> **RECORDED DATA**
>> START

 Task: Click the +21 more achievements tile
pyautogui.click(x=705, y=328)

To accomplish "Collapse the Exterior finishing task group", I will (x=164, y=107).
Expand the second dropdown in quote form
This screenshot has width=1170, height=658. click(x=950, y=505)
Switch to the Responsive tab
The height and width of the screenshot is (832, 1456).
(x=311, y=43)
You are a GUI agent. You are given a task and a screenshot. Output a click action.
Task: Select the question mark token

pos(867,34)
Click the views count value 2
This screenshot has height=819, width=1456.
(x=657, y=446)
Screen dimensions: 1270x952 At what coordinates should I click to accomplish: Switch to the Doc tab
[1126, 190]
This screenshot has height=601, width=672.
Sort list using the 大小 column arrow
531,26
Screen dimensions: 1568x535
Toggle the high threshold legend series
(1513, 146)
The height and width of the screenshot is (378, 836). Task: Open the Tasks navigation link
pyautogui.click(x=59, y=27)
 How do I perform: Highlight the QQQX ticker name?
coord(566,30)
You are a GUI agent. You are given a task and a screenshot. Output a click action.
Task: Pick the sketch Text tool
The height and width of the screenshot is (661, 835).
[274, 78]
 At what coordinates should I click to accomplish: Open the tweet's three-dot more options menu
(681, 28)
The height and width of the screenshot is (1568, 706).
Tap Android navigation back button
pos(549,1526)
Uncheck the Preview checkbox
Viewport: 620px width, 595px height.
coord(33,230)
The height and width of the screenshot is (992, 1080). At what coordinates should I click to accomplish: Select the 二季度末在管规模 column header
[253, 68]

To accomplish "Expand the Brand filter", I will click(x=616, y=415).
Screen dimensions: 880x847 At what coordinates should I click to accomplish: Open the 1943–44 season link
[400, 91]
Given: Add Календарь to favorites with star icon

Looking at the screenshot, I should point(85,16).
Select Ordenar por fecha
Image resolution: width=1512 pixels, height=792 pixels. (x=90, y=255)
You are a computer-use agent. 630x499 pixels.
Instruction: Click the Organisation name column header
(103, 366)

>> END

> **GIVEN PROBLEM**
Quote all of the records above line for line, with no changes.

> **RESULT BELOW**
 Task: Click the +21 more achievements tile
pyautogui.click(x=705, y=328)

To accomplish "Collapse the Exterior finishing task group", I will (x=164, y=107).
Expand the second dropdown in quote form
This screenshot has width=1170, height=658. click(x=950, y=505)
Switch to the Responsive tab
The height and width of the screenshot is (832, 1456).
(x=311, y=43)
You are a GUI agent. You are given a task and a screenshot. Output a click action.
Task: Select the question mark token

pos(867,34)
Click the views count value 2
This screenshot has height=819, width=1456.
(x=657, y=446)
Screen dimensions: 1270x952 At what coordinates should I click to accomplish: Switch to the Doc tab
[1126, 190]
This screenshot has height=601, width=672.
Sort list using the 大小 column arrow
531,26
Screen dimensions: 1568x535
Toggle the high threshold legend series
(1513, 146)
The height and width of the screenshot is (378, 836). Task: Open the Tasks navigation link
pyautogui.click(x=59, y=27)
 How do I perform: Highlight the QQQX ticker name?
coord(566,30)
You are a GUI agent. You are given a task and a screenshot. Output a click action.
Task: Pick the sketch Text tool
The height and width of the screenshot is (661, 835).
[274, 78]
 At what coordinates should I click to accomplish: Open the tweet's three-dot more options menu
(681, 28)
The height and width of the screenshot is (1568, 706).
Tap Android navigation back button
pos(549,1526)
Uncheck the Preview checkbox
Viewport: 620px width, 595px height.
coord(33,230)
The height and width of the screenshot is (992, 1080). At what coordinates should I click to accomplish: Select the 二季度末在管规模 column header
[253, 68]

To accomplish "Expand the Brand filter", I will click(x=616, y=415).
Screen dimensions: 880x847 At what coordinates should I click to accomplish: Open the 1943–44 season link
[400, 91]
Given: Add Календарь to favorites with star icon

Looking at the screenshot, I should point(85,16).
Select Ordenar por fecha
Image resolution: width=1512 pixels, height=792 pixels. (x=90, y=255)
You are a computer-use agent. 630x499 pixels.
Instruction: Click the Organisation name column header
(103, 366)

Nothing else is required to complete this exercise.